- **Excerpted records**
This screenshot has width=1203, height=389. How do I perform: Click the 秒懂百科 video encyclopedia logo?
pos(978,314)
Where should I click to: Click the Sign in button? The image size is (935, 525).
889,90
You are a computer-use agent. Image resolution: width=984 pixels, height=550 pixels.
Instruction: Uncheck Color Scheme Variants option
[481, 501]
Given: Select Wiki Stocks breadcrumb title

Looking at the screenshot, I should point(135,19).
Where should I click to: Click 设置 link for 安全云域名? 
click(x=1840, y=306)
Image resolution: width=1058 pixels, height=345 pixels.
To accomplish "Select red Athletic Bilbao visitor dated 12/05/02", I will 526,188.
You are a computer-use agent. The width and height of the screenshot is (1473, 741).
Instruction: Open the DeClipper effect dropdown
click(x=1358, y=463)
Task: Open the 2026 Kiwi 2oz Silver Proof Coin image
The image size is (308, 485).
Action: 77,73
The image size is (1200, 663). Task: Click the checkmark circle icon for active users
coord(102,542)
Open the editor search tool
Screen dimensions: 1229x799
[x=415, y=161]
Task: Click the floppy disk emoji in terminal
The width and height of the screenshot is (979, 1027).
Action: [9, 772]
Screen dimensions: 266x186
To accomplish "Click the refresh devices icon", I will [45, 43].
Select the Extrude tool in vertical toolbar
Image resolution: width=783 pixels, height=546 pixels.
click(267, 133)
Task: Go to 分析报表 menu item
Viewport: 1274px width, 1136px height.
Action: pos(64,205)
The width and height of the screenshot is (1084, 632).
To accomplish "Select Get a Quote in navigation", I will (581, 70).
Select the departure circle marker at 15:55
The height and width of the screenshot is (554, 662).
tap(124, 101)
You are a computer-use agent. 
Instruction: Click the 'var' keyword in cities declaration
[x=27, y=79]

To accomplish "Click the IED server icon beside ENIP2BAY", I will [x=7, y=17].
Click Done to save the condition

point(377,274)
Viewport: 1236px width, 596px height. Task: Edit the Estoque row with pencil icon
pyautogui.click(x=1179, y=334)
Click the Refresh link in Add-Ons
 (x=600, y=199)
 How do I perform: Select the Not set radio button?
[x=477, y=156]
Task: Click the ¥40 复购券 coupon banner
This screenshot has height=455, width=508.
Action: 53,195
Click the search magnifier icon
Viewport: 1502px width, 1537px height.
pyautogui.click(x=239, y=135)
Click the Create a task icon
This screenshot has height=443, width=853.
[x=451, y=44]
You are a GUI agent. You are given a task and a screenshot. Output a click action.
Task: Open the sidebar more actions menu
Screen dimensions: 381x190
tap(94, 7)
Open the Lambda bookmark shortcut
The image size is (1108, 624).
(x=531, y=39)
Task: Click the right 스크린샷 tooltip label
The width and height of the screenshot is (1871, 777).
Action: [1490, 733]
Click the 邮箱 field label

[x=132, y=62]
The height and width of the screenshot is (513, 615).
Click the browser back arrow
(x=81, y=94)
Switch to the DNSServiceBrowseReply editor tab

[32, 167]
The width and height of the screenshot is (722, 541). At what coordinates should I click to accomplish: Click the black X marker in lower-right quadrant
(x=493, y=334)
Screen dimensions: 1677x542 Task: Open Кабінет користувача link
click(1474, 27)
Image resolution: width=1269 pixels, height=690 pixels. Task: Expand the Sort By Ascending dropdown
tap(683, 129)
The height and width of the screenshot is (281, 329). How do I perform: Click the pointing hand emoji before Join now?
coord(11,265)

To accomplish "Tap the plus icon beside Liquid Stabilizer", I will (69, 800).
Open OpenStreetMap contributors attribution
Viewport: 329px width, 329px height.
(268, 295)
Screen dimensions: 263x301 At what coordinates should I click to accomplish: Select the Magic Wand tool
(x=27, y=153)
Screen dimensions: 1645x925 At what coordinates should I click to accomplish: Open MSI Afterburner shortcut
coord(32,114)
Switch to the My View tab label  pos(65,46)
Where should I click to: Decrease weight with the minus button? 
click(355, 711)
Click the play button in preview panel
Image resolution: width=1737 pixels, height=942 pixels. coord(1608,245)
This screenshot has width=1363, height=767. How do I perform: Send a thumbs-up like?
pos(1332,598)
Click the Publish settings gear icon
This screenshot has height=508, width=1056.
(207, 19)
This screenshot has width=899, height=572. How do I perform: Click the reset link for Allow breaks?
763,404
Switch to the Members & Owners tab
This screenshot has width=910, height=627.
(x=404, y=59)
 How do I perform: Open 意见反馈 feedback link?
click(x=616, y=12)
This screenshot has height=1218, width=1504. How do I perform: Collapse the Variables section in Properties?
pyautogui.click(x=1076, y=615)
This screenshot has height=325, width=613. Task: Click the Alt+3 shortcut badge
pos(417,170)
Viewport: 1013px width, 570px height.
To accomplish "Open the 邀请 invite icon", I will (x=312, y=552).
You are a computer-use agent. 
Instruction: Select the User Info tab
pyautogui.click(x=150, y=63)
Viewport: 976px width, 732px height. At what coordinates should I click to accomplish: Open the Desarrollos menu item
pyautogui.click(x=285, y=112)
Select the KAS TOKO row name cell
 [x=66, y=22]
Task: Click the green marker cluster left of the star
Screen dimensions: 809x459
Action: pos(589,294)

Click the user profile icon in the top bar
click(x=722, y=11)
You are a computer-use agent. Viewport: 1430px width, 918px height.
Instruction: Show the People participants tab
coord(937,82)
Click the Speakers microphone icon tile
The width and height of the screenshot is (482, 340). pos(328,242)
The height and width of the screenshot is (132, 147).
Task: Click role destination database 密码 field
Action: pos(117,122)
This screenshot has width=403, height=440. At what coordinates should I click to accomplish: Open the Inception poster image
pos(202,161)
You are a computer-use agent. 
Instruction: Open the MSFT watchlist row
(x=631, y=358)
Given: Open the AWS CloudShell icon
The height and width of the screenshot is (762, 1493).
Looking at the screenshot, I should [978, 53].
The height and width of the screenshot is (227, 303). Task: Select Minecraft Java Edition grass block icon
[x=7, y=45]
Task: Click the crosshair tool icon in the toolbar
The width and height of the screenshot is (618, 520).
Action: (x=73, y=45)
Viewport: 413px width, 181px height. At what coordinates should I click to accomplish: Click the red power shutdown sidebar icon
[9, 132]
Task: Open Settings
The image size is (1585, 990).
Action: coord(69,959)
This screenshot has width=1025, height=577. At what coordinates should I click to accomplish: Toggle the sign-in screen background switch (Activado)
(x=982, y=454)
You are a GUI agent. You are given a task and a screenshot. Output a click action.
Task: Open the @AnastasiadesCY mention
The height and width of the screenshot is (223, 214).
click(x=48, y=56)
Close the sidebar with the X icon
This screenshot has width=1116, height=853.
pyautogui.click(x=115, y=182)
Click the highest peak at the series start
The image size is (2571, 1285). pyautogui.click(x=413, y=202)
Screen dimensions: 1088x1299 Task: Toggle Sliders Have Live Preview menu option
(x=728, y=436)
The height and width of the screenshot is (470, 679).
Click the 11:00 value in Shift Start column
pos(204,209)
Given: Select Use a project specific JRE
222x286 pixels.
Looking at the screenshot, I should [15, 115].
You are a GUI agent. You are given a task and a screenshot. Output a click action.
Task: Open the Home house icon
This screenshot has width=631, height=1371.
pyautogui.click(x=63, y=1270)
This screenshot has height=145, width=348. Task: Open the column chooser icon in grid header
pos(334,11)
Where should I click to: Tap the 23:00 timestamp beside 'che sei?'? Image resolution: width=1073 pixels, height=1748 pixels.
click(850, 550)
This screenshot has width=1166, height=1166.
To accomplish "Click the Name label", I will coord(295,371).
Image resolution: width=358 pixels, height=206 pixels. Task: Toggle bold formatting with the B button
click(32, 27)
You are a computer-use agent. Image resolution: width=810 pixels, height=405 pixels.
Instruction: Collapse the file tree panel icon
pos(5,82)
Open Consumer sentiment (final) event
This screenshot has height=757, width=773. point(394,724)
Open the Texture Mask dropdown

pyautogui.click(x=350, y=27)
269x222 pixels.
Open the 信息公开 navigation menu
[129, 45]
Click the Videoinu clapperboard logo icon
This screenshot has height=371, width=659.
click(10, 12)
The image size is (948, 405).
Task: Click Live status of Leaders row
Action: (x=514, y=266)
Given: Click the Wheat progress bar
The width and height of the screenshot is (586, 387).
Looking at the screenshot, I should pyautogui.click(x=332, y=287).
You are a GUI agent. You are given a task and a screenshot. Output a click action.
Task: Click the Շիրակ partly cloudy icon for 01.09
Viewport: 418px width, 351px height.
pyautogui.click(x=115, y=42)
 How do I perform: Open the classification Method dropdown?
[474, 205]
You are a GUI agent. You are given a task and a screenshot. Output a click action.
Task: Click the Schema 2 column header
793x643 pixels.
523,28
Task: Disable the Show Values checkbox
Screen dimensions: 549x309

- **What to work on**
Rewrite every line, requests included, from the line containing "This screenshot has height=1218, width=1504." through the line containing "coord(937,82)", inclusive, multiplying each click coordinate in the answers by 0.85 and rounding to the nearest whole number, with halves rounded up. Leave all numbers in the requests unchanged.

- **Finished exercise**
This screenshot has height=1218, width=1504. How do I perform: Collapse the Variables section in Properties?
pyautogui.click(x=915, y=523)
This screenshot has height=325, width=613. Task: Click the Alt+3 shortcut badge
pos(354,145)
Viewport: 1013px width, 570px height.
To accomplish "Open the 邀请 invite icon", I will (x=265, y=469).
You are a computer-use agent. 
Instruction: Select the User Info tab
pyautogui.click(x=128, y=54)
Viewport: 976px width, 732px height. At what coordinates should I click to accomplish: Open the Desarrollos menu item
pyautogui.click(x=242, y=95)
Select the KAS TOKO row name cell
 [x=56, y=19]
Task: Click the green marker cluster left of the star
Screen dimensions: 809x459
Action: pos(501,250)

Click the user profile icon in the top bar
click(x=614, y=9)
You are a computer-use agent. Viewport: 1430px width, 918px height.
Instruction: Show the People participants tab
coord(796,70)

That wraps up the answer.